**Task to complete:** Exclude all pictures from your copy of the data below, which should otherwise match exactly.

(Stored records)
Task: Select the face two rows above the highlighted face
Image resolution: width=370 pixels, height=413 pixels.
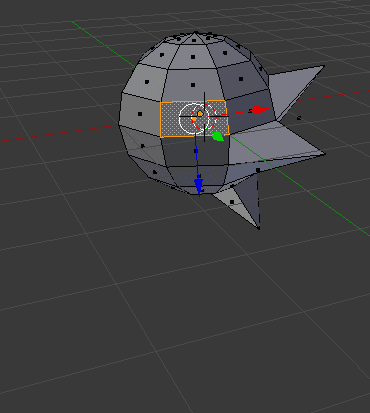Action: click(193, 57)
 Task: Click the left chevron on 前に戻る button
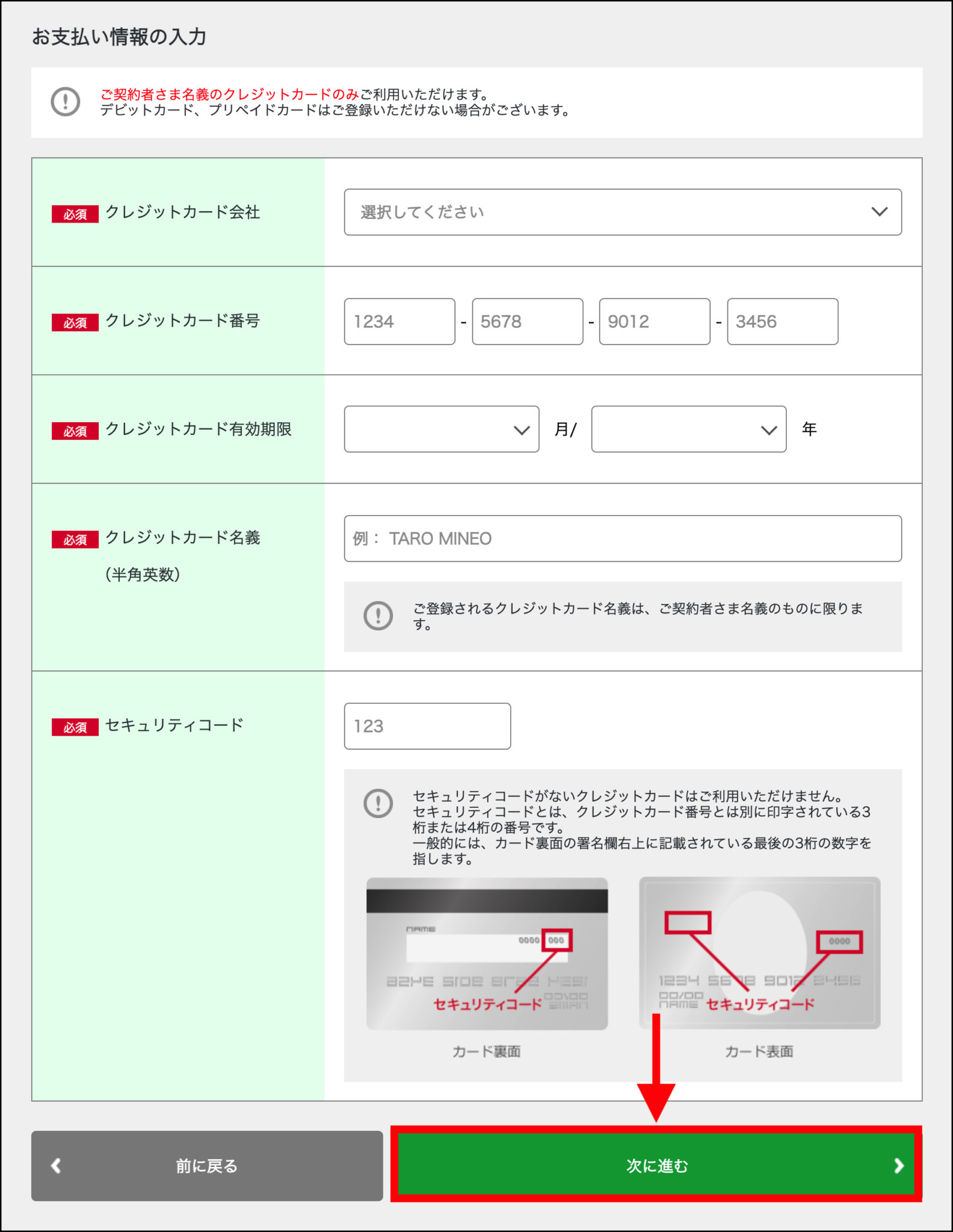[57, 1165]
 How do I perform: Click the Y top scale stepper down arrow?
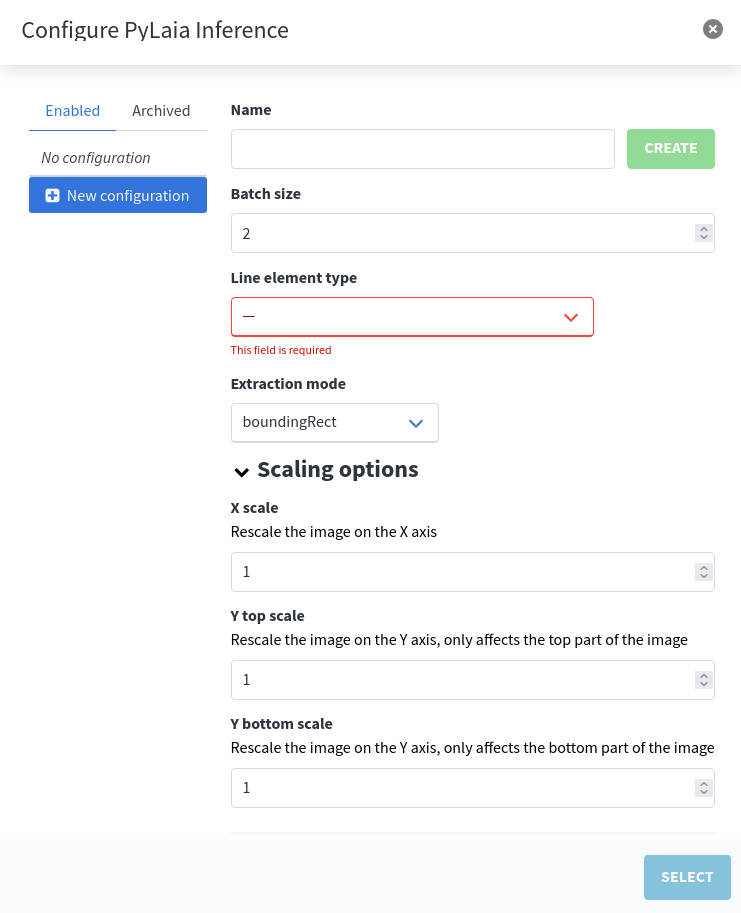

**Result for this exercise:**
Task: Select the face two rows above the highlighted face
Image resolution: width=370 pixels, height=413 pixels.
Action: click(193, 57)
 Task: Click the left chevron on 前に戻る button
[57, 1165]
 How do I perform: Click the Y top scale stepper down arrow?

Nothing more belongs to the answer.